Now that he has heard from a variety of taxpayers including the business community and his own party, he is back on track with his original intent — taxing the rich. Last week he spoke to the Minnesota Chamber of Commerce luncheon in St. Paul. In his comments to the 650 members, the Governor stated that he was still going to tax the top earners. “We need the revenue,” “I don’t know how else to get it,” “I believe in it,” “I believe its right,” and “I believe its fair,” he said.
These quotes are illustrative as they indicate how the Governor and his party think. Clearly they are no friend of the “free market” and “supply side” economics. Rather they insist on “class warfare” in order to endear their supporters. His 2 percent tax increase, (7.85 to 9.85 percent) on the top earners is estimated to bring in an additional $1.1 billion in revenue. However that assumes all else remains static. A mistake in our lackluster economy?

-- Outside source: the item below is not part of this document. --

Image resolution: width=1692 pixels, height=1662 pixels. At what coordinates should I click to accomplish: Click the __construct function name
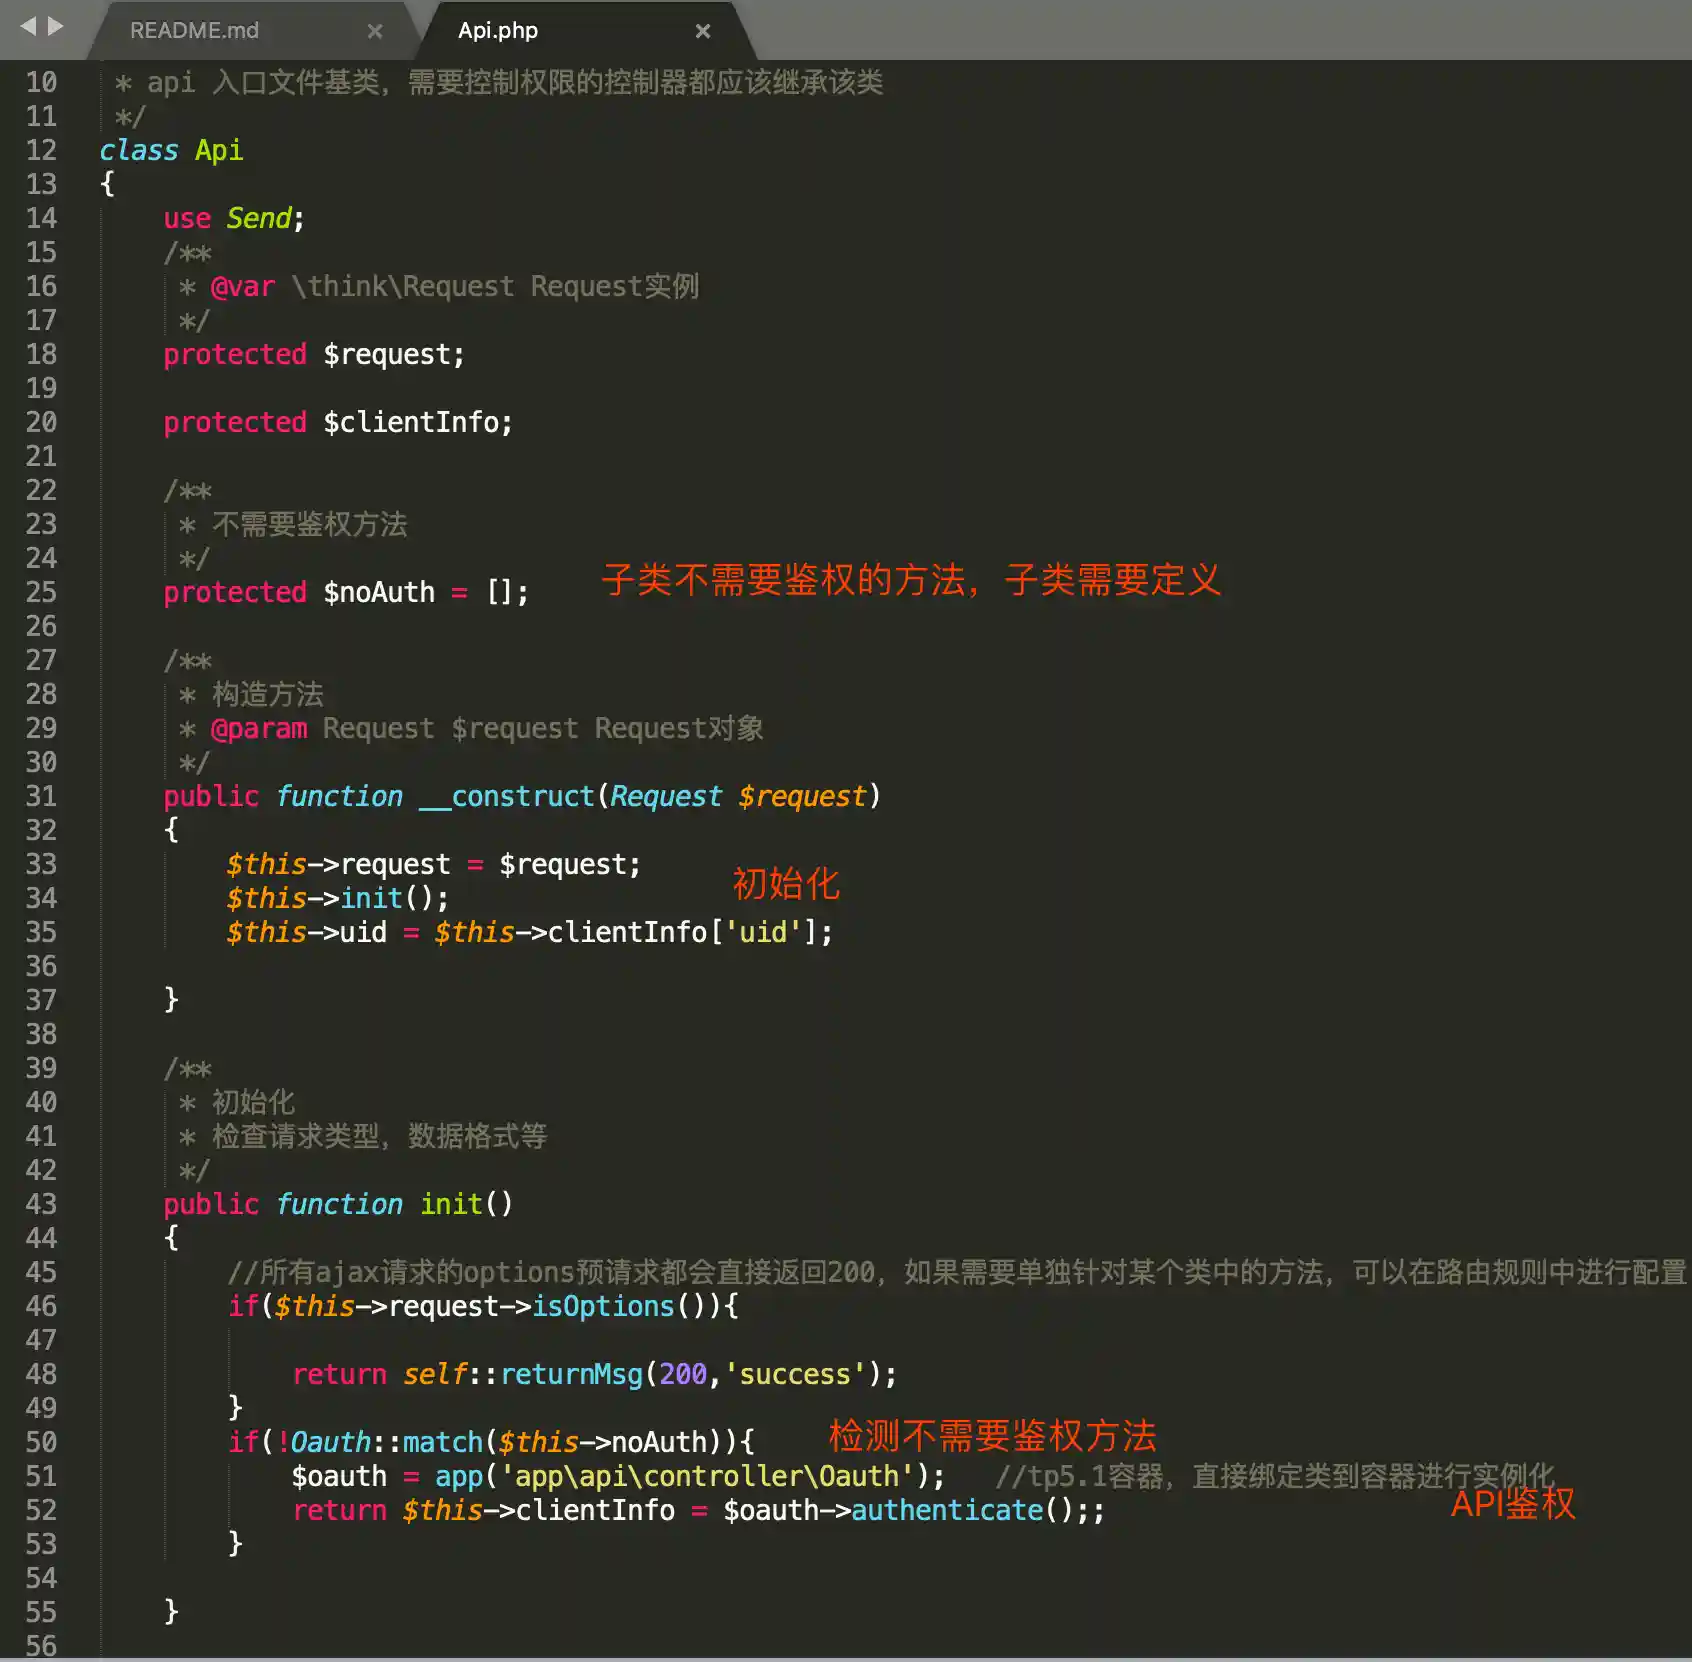tap(507, 796)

The Governor was surprisingly hostile to the Chamber attendees. He criticized them for not supporting his original plan for increases in a variety of sales taxes. Conducting his own personal “conclave,” he chose Minnesota as the best place to grow a business and raise a family — not only in the nation but the world! I’m told there was a little white smoke coming from his podium!

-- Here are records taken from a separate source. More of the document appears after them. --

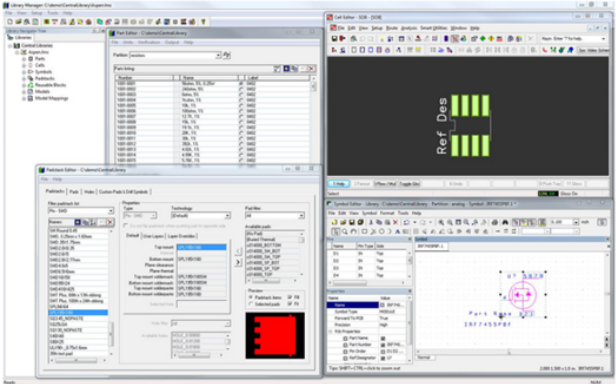Image resolution: width=616 pixels, height=384 pixels.
Task: Click the delete red X in Parts listing
Action: [312, 68]
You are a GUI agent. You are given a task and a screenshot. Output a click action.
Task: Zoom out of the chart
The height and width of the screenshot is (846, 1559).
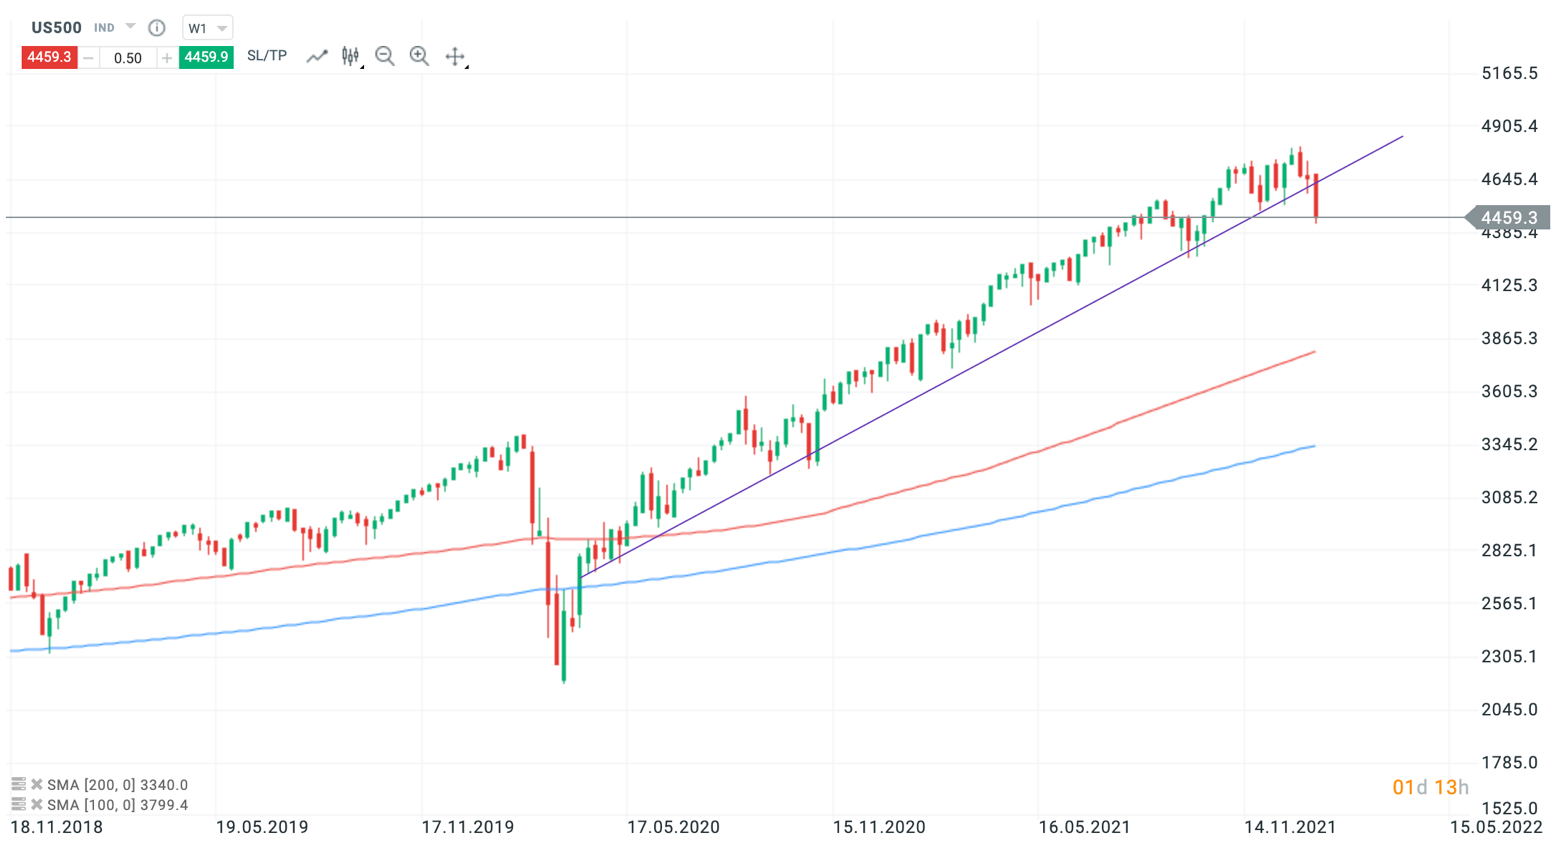tap(385, 57)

Now for those pesky facts. According to the Tax Foundation, for fiscal 2013, Minnesota’s state business tax climate rank is 45th with our state income tax ranked at 44. Our corporate income tax of 9.8 percent makes us 12th highest. Tax Feedom Day in Minnesota was the 8th longest in 2012 ending on April 23. So much for white smoke!

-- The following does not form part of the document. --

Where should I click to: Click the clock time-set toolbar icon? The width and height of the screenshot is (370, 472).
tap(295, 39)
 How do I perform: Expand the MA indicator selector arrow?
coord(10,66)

The Governor also said, “Just saying no to tax increases is not a budget plan and it’s not responsible.” Well evidently continually saying “yes” to spending increases is? His proposal is for a 7 percent increase in spending to $37.9 billion. Let’s not forget the cost of the new Minnesota Health Exchange and the federal side of spending including Obamacare.
Any objective review of “supply side” economics will show that private sector investment is encouraged by lower tax rates. Historically this has resulted in more revenue to the government. How is that possible you say? Businesses and people are willing to put their money to work investing in economic expansion which create more jobs. You might say, “investment is on sale” when you lower the rate and expand the base, you create more tax revenue. The Democrats categorically reject this idea.
By the close of this session (May 20), we will see how far Minnesota Democrats were willing to push their agenda. They have critical decisions to make between now and the 2014 midterm elections. We will be watching.